Italian Renaissance Courts: Art, Pleasure and Power by Alison Cole, published by Laurence King in February 2016, is a richly illustrated study of the arts and culture of the Italian Renaissance courts, focusing on the five great secular courts of Naples, Urbino, Ferrara, Mantua and Milan and their complex web of political and artistic alliances.

Italian Renaissance Courts is an authoritative history exploring the relationship between art, pleasure and power at the great secular courts of the Italian Renaissance. Packed with fresh insights from Renaissance art historian Alison Cole, this book examines the complex motivations of the princes, lords, consorts and nobles who relied on artistic patronage to promote their legitimacy and authority. It also highlights the ambitions of the artists who ‘freely’ placed their extraordinary talents at their patron’s disposal.

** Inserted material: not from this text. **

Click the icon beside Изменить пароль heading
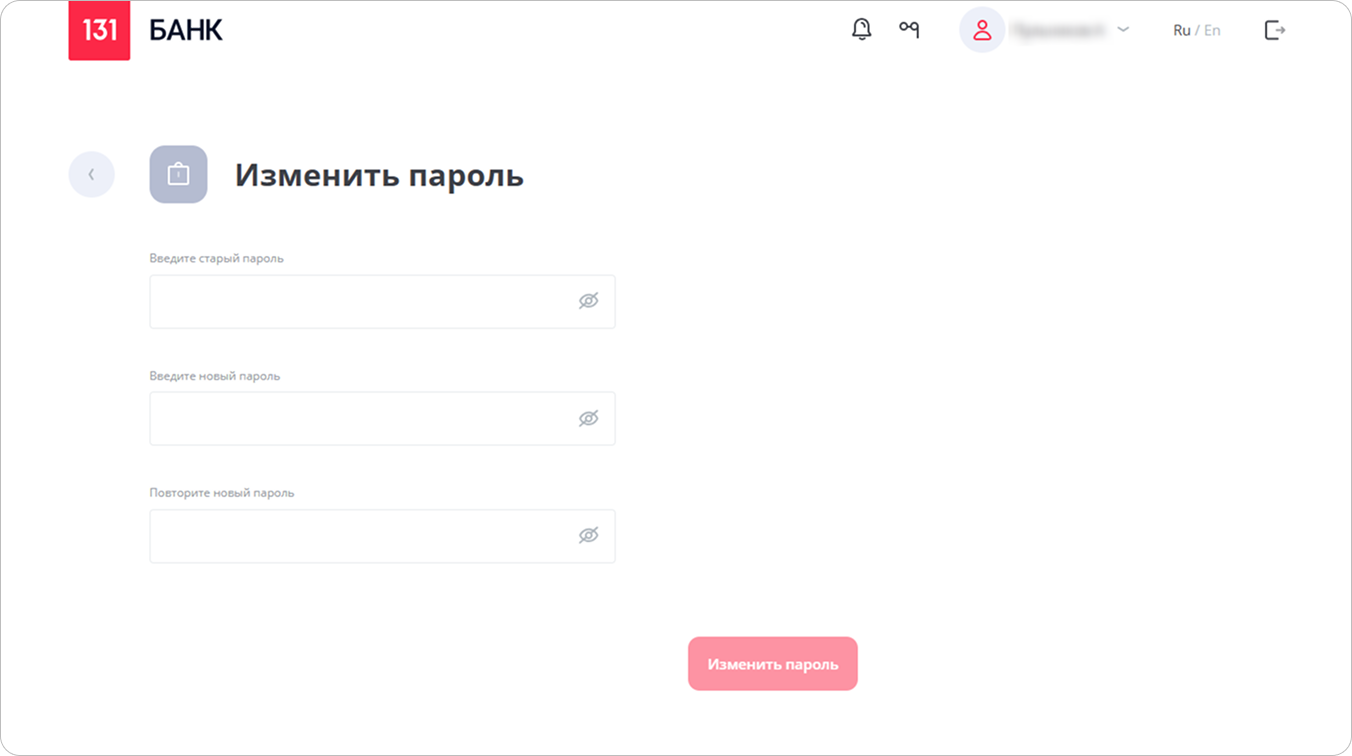 coord(178,175)
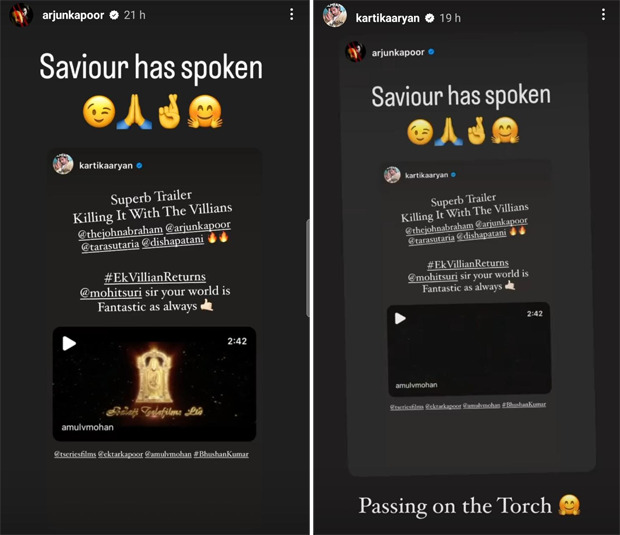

Major artists and architects, from Mantegna and Pisanello to Bramante and Leonardo da Vinci, were commissioned to design, paint and sculpt, but also to oversee the court’s building projects and lavish entertainments. The court artist’s role was central to a society where art was a key transmitter of propaganda and tool of diplomacy. Bronze medallions, illuminated manuscripts, portraits and rich tapestries, inspired by sources as varied as Roman coins, Byzantine ivories and French chivalric romances, were treasured and traded. Palaces were decorated, extravagant public spectacles were staged and whole cities were redesigned to bring prestige and honour.

The ‘courtly’ styles that emerged from this intricate landscape are examined in detail, bringing to life the various regional identities and ‘modern’ trends they sought to represent. Building on its classic forerunner, Virtue and Magnificence: Art of the Italian Renaissance Courts (1995), this book draws on new and original scholarship to present a vivid picture of the art of this remarkable period.

Alison Cole is a Renaissance art historian, journalist and senior strategic adviser in the arts and cultural field. She has worked on the executive boards of some of the UK’s leading arts organizations and has also written several books. She lives and works in London.